Pomezia, notte di lavoro per vigili fuoco: nube nera verso Roma Sud
Ancora ignote le cause del rogo in un deposito di plastica. Campidoglio: "No inquinanti nell'aria"

Notte di lavoro per le squadre dei vigili del fuoco al lavoro per domare le fiamme all'interno di un deposito di plastiche, nella zona di Pomezia, alle porte di Roma, sulla via Pontina vecchia, al chilometro 33. Il fumo e la nube nera, molto intensi ieri per cui è stato chiesto di chiudere le finestre in 21 Comuni della zona, si sono spostate verso la zona Sud della Capitale. "Sono arrivate segnalazioni di odori fastidiosi in alcune zone di Roma sud. L'Arpa non ha diramato nessun invito a chiudere le finestre ma questa misura può essere utile come rimedio contro gli odori", ha fatto sapere il Campidoglio in una nota. Mentre in mattinata Fabio Fucci, sindaco di Pomezia a SkyTg24, ha fatto sapere: "Non sono ancora note le cause del rogo e, fin quando non si saprà la causa, non si potrà fare nessuna considerazione".

Si allunga poi lo spettro amianto, anche se al momento non si hanno ancora certezza. L'Asl di Roma 6 ha fatto sapere in un comunicato che è "possibile" la presenza di "coperture in cemento amianto sui capannoni dell'impianto". Ed è stato quindi richiesto ad Arpa Lazio di poter estendere le attività di campionamento ambientale, "al fine di determinare l'eventuale presenza di fibre aerodisperse". Dal canto suo, il Comune di Roma ha fatto sapere in una nota che "al momento dalle centraline Arpa non si rilevano dati di sostanze inquinanti rilevanti né superamenti dei limiti imposti per la qualità dell'aria dalla normativa vigente. Tuttavia sono arrivate segnalazioni di odori fastidiosi in alcune zone di Roma sud. L'Arpa non ha diramato nessun invito a chiudere le finestre ma questa misura può essere utile come rimedio contro gli odori".

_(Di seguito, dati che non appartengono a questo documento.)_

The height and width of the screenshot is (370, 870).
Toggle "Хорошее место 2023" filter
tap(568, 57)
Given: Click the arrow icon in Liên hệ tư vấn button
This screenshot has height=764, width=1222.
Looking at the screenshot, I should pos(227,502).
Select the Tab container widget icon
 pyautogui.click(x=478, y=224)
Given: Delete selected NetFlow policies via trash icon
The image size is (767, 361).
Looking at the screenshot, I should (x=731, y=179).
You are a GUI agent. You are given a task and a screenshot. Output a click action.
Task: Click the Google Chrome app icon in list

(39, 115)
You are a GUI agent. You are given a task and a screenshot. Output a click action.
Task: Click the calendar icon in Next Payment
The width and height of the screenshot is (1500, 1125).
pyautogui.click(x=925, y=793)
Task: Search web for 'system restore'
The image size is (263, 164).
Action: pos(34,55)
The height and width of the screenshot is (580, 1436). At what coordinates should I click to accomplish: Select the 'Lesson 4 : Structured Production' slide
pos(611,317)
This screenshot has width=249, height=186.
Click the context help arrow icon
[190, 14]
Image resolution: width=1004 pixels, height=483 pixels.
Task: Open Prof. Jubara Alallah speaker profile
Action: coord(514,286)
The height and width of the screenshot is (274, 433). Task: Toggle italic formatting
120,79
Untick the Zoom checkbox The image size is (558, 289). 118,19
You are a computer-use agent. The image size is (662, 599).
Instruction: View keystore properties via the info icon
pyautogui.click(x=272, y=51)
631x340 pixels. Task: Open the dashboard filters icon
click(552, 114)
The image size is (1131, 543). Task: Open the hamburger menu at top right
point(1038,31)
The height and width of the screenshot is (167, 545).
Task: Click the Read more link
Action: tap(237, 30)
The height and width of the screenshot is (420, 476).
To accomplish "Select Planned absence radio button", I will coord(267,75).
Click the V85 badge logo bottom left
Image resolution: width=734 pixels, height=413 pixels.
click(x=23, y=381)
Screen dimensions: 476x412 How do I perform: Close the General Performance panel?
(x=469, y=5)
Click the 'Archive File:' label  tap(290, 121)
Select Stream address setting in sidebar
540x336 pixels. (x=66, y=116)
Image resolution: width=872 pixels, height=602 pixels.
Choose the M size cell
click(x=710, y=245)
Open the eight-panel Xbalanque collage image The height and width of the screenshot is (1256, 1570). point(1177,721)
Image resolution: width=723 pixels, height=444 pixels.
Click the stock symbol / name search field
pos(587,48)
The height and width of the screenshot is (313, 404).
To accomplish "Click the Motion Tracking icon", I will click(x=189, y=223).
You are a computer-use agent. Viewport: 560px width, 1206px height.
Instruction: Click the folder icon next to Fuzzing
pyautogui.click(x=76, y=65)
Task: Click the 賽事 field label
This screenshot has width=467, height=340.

Intanto, stamattina è stata decisa la chiusura dell'Outlet di Castel Romano a causa del cattivo odore legato all'incendio di ieri a Pomezia, ma molti dipendenti sono trattenuti nei negozi in attesa della riapertura prevista per le 12. "Abbiamo notizia di una commessa nostra iscritta che si sta recando al pronto soccorso a causa dell'esposizione ai fumi tossici. Si evacui immediatamente per tutti, anche per i lavoratori - attacca Francesco Iacovone dell'esecutivo nazionale USB Lavoro privato - le multinazionali del commercio non possono mettere in pericolo la salute delle commesse e dei commessi per continuare a macinare profitti".

Nel frattempo, l'ufficio stampa del Quirinale comunica che. in seguito all'incendio e in considerazione della notevole colonna di fumo propagatasi nella zona, sono state sospese, in via precauzionale, per oggi, sabato 6 maggio e domani, domenica 7 maggio, le visite del pubblico alla Tenuta Presidenziale di Castelporziano.